■ Problem description ■
Continue the passage on the education board incorporated by Congress in 1903 from the point at which it ends.

■ Reading passage ■
········

An institution incorporated by an Act of Congress in 1903, with the stated object of promoting education within the United States of America, without distinction of race, sex, or creed. The total amount received by the Board in gifts and the accretion thereof, exclusive of income from investments, was $179,756,000. The Board is empowered to expend the principal as well as the income from these funds. The present program is restricted largely to three types of work: (1) the support of research and experimentation in relation to the problems presented in the field of general education, i.e., the secondary school through the junior college level; (2) the continuance of the existing program in the Southern states; and (3) a program, now coming to a close, in child growth and development. At the end of the year 1938 the Board's unappropriated assets amounted to $23,907,761, of which the major portion was definitely earmarked for programs already undertaken, leaving a free balance of about $8,336,000.
During the year ended Dec. 31, 1939, appropriations approximating $3,814,000 were made by the Board. Some of the larger of these were as follows:
General Education.

········

Stored records:
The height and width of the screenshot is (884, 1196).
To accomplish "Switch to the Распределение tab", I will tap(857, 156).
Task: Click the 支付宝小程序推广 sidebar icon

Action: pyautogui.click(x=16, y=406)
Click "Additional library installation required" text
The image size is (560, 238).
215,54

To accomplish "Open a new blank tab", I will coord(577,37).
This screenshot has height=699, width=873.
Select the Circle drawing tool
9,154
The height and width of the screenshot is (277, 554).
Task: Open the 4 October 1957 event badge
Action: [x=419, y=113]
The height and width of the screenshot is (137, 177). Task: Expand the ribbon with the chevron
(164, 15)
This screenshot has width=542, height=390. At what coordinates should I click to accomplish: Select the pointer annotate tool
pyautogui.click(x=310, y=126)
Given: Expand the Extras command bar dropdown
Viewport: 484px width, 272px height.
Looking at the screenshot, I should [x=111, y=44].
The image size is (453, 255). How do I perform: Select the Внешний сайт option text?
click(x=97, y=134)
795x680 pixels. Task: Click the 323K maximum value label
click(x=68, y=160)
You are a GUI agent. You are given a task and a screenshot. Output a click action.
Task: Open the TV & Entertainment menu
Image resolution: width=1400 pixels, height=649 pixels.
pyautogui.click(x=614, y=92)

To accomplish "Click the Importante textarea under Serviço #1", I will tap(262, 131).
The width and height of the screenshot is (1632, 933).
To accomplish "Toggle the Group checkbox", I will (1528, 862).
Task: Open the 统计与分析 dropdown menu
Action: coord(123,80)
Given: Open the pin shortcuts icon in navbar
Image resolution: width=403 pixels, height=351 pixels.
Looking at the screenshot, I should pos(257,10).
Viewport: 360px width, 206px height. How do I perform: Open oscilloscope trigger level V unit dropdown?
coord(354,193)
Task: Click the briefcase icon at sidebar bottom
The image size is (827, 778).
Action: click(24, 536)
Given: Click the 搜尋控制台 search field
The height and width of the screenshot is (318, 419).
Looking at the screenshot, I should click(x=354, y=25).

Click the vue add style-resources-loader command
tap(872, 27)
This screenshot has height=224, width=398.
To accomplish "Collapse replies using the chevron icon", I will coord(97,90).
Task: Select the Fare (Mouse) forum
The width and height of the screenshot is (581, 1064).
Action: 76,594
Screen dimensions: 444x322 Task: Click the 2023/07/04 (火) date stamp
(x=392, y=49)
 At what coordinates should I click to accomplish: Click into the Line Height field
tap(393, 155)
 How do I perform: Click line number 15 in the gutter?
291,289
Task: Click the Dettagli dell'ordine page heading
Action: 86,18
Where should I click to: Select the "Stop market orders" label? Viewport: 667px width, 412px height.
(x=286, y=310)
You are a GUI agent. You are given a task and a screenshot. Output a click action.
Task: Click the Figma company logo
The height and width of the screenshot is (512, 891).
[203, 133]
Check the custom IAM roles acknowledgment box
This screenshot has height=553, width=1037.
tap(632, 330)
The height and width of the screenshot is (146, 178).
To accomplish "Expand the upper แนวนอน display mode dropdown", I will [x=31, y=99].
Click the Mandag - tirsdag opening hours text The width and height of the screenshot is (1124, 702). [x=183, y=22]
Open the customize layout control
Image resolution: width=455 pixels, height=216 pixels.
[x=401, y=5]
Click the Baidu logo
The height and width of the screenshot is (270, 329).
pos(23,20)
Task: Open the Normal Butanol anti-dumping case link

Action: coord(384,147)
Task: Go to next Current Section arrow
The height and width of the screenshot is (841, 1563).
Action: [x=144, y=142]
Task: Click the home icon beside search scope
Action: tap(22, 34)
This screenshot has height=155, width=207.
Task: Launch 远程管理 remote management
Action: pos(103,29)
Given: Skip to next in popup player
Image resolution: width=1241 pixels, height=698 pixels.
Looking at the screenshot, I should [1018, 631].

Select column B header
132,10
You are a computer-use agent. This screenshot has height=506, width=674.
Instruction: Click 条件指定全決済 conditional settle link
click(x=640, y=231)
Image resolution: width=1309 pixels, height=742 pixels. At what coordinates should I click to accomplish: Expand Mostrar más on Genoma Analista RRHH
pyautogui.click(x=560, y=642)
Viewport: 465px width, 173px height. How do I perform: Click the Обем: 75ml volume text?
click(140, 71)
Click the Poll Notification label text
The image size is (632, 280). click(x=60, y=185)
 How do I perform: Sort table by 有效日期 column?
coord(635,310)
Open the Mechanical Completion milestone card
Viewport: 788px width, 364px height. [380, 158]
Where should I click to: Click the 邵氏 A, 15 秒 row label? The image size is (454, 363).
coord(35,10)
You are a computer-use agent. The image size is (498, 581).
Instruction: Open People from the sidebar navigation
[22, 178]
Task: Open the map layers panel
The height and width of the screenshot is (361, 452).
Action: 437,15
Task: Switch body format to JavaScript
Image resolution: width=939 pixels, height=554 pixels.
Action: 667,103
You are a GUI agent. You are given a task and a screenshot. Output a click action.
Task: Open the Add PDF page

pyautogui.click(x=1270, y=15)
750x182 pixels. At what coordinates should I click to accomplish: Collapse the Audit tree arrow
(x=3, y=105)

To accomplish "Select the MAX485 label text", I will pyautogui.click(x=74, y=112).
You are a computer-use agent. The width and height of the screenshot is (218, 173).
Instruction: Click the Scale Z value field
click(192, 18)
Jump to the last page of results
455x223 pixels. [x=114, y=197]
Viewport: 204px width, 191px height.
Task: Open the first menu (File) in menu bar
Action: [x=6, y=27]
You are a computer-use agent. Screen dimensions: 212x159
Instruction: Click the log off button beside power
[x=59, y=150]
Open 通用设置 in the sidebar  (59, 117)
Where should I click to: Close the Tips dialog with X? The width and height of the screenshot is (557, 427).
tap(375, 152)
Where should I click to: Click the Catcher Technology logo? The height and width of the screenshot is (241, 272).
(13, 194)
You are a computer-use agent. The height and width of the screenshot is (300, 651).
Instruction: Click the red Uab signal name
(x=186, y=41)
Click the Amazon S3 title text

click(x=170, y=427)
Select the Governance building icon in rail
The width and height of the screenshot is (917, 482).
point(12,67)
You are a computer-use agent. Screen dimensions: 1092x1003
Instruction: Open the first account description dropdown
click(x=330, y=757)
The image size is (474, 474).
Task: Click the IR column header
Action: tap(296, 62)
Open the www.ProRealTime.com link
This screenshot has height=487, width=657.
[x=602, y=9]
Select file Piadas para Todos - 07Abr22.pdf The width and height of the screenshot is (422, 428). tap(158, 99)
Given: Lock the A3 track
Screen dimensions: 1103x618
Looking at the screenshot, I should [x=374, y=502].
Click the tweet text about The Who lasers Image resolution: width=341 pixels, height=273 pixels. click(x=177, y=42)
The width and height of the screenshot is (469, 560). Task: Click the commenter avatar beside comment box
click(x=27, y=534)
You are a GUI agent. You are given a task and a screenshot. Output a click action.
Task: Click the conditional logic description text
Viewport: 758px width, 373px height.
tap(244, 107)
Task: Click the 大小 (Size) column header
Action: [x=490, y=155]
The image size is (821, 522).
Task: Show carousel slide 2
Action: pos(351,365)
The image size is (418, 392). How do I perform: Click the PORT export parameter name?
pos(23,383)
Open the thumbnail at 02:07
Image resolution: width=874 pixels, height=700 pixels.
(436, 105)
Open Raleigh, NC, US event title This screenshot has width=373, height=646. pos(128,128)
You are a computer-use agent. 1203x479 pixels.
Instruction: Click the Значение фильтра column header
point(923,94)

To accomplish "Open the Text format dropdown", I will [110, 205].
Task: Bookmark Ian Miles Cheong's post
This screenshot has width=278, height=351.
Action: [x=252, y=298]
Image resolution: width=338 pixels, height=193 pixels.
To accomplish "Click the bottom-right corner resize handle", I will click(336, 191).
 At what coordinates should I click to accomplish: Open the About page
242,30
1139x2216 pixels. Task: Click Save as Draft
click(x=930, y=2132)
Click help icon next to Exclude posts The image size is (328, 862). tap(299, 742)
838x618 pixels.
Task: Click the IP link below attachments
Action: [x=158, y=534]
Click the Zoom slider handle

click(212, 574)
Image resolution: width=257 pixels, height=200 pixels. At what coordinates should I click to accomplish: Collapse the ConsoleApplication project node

········

■ Response area ■
To the American Council on Education: $442,000 for the work of its Commission on Teacher Education, $373,480 for the programs of its American Youth Commission, $95,000 for its general expenses, and $47,000 for the preparation of materials for the White House Conference on Children in a Democracy. To the Progressive Education Association, $105,905 for its service program. To Ohio State University, $165,000 for support of a study of school broadcasting. To the Art Institute of Chicago, the Buffalo Fine Arts Academy, the Cleveland Museum of Art, the Milwaukee Art Institute, and the Museum of Modern Art, New York City, a total of $89,300 to further cooperation of these institutions with secondary schools. To the American Association of Junior Colleges, $25,000 for a study of terminal education at the junior college level; to the National Association of Secondary School Principals, $24,600 for a study of occupational adjustment; to Teachers College, Columbia University, $32,800 for a program of science teaching of the Bureau of Educational Research in Science; to Bennington College, $58,700 for a study of their experience in the field of general education for their guidance and that of other colleges.
Southern Education.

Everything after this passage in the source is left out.